Chapter 43 – Malachi

Chapter

Forty-Three

MALACHI

D espair. Desolation. Black and shadowy and all-consuming, it creeps into every cell of my body, solidifying inside until I am no longer made of flesh and bone, but of only darkness and anguish. There is nothing worth living for. Not even her.

I screw my eyes closed and try to curl myself into a ball, but I realize I’m hog-tied with my ankles and wrists bound together. Even being here, in the cellar in our basement where we brought Ophelia all those months ago, is not enough to bolster any strength of feeling other than abject misery.

I know the creature that took me. I’ve read enough of wraiths to know this darkness swallowing me whole is its doing. It should have taken my soul but for some reason has not. But I didn’t know they existed until today, and I have no idea why I’ve never come across one before. Surely a being with such powerful dark magic would not have to hide itself.

“Happy to be home, Malachi?” Giorgios asks, his tone mocking.

I don’t care where I am. I want to be nowhere, to sink into the ground and disappear. That is the only fate that seems appealing. But there is something still in me, perhaps it’s her blood running through my veins, that flickers with the tiniest spark of something.
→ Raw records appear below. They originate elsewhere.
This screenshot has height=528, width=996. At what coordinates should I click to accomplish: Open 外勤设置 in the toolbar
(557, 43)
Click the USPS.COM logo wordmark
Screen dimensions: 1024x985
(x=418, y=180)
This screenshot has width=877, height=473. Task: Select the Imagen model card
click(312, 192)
It takes me a moment to recognize it as hope, the true enemy of a wraith. But it gives me some fighting spirit. “What do you want with me?” I growl.
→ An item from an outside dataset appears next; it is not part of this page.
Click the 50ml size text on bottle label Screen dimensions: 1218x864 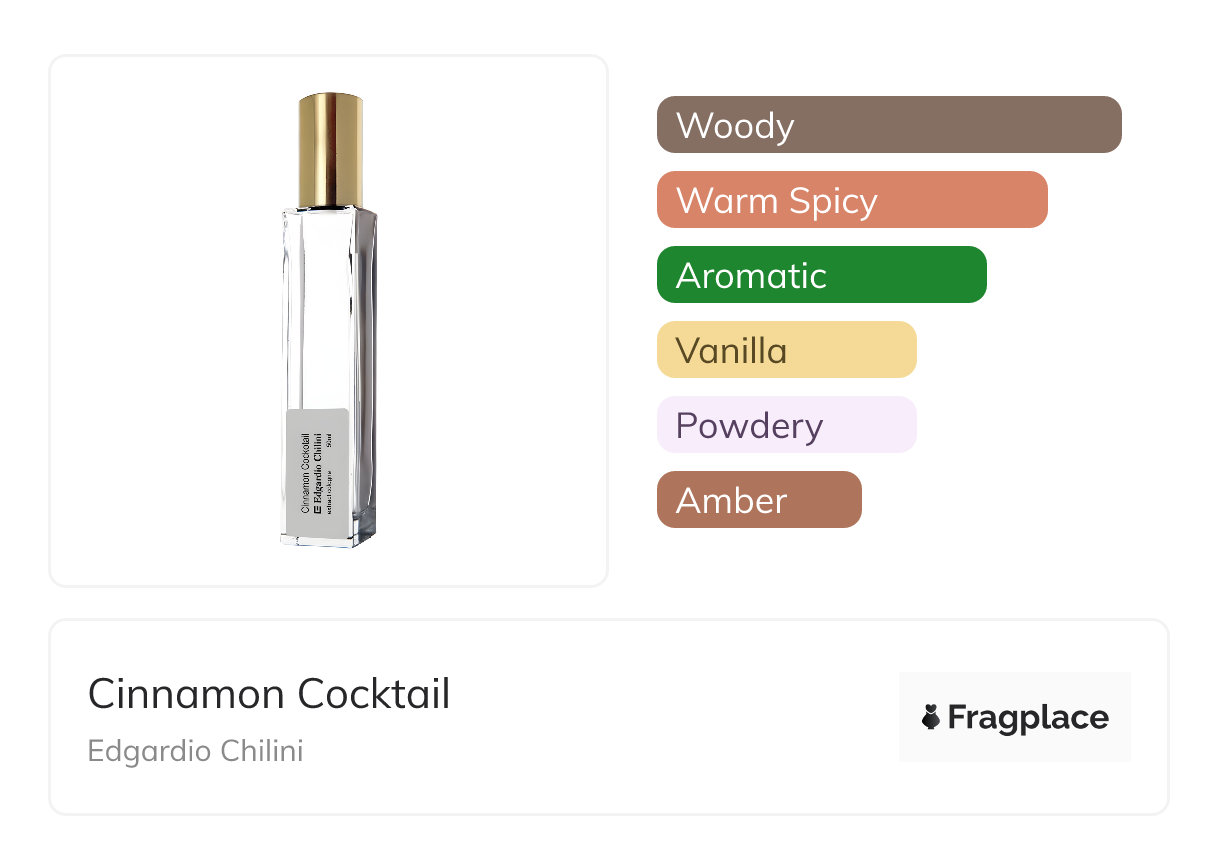[x=329, y=442]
Giorgios runs a pointed fingernail over my jaw, and I snap at him, rage and hatred bubbling up from my core. It’s only now I realize I am bound with chains of silver. They burn the flesh from my bones, but that pain is nothing compared to the crushing despair.

“You are very important to my plan, Malachi.” He cups my jaw almost tenderly. “Of the utmost importance.”

I wrench my head from his grip. “What plan?”

He smiles, and his beady eyes light up with glee. “All will be revealed. But you shall be reunited with your precious Ophelia, if only for a short time.”

His cruel laugh echoes off the bare brick walls. The air turns ice cold, and the wraith drifts through the room. Giorgios stops laughing and dips his head in deference.

The wraith’s screams fill my ears, so sharp and piercing I am sure they burst my eardrums, and Giorgios talks to him like he understands what those screams mean. Yet I cannot hear his words for the incessant cries of anguish ringing in my head. Unable to cover my ears, I simply close my eyes and wait for Death to take me.